=== Work instruction ===
Each entry must be copied exactly, without omission.

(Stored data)
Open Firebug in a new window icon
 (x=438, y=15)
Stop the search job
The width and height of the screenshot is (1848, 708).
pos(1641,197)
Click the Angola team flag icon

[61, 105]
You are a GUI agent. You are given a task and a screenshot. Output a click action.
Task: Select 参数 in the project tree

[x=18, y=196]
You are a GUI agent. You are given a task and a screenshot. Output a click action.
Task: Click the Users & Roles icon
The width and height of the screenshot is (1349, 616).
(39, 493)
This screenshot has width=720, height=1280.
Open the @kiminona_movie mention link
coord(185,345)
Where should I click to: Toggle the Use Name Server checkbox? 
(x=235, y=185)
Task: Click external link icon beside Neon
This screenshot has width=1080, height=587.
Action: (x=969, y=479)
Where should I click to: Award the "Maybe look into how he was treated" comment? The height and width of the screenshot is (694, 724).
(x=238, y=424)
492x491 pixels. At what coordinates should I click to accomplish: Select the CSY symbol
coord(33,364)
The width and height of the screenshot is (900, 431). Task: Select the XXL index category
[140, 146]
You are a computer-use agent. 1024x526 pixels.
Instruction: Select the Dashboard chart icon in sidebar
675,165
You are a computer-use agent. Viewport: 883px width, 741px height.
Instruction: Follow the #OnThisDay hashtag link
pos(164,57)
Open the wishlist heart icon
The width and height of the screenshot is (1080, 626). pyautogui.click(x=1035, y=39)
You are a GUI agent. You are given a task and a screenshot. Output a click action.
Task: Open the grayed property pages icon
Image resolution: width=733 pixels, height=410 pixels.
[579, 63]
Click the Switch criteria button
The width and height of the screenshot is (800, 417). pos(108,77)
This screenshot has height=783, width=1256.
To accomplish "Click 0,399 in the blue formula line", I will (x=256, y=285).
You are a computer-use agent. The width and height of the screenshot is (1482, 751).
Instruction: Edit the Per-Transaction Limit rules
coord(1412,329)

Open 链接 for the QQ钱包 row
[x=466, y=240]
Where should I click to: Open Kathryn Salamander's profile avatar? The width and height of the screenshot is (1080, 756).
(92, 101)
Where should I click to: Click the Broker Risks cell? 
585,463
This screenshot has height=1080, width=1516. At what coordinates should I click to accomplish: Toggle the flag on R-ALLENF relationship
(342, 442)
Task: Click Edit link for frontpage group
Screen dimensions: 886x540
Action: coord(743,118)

=== Expected answer ===
Open Firebug in a new window icon
 (x=438, y=15)
Stop the search job
The width and height of the screenshot is (1848, 708).
pos(1641,197)
Click the Angola team flag icon

[61, 105]
You are a GUI agent. You are given a task and a screenshot. Output a click action.
Task: Select 参数 in the project tree

[x=18, y=196]
You are a GUI agent. You are given a task and a screenshot. Output a click action.
Task: Click the Users & Roles icon
The width and height of the screenshot is (1349, 616).
(39, 493)
This screenshot has width=720, height=1280.
Open the @kiminona_movie mention link
coord(185,345)
Where should I click to: Toggle the Use Name Server checkbox? 
(x=235, y=185)
Task: Click external link icon beside Neon
This screenshot has width=1080, height=587.
Action: (x=969, y=479)
Where should I click to: Award the "Maybe look into how he was treated" comment? The height and width of the screenshot is (694, 724).
(x=238, y=424)
492x491 pixels. At what coordinates should I click to accomplish: Select the CSY symbol
coord(33,364)
The width and height of the screenshot is (900, 431). Task: Select the XXL index category
[140, 146]
You are a computer-use agent. 1024x526 pixels.
Instruction: Select the Dashboard chart icon in sidebar
675,165
You are a computer-use agent. Viewport: 883px width, 741px height.
Instruction: Follow the #OnThisDay hashtag link
pos(164,57)
Open the wishlist heart icon
The width and height of the screenshot is (1080, 626). pyautogui.click(x=1035, y=39)
You are a GUI agent. You are given a task and a screenshot. Output a click action.
Task: Open the grayed property pages icon
Image resolution: width=733 pixels, height=410 pixels.
[579, 63]
Click the Switch criteria button
The width and height of the screenshot is (800, 417). pos(108,77)
This screenshot has height=783, width=1256.
To accomplish "Click 0,399 in the blue formula line", I will (x=256, y=285).
You are a computer-use agent. The width and height of the screenshot is (1482, 751).
Instruction: Edit the Per-Transaction Limit rules
coord(1412,329)

Open 链接 for the QQ钱包 row
[x=466, y=240]
Where should I click to: Open Kathryn Salamander's profile avatar? The width and height of the screenshot is (1080, 756).
(92, 101)
Where should I click to: Click the Broker Risks cell? 
585,463
This screenshot has height=1080, width=1516. At what coordinates should I click to accomplish: Toggle the flag on R-ALLENF relationship
(342, 442)
Task: Click Edit link for frontpage group
Screen dimensions: 886x540
Action: coord(743,118)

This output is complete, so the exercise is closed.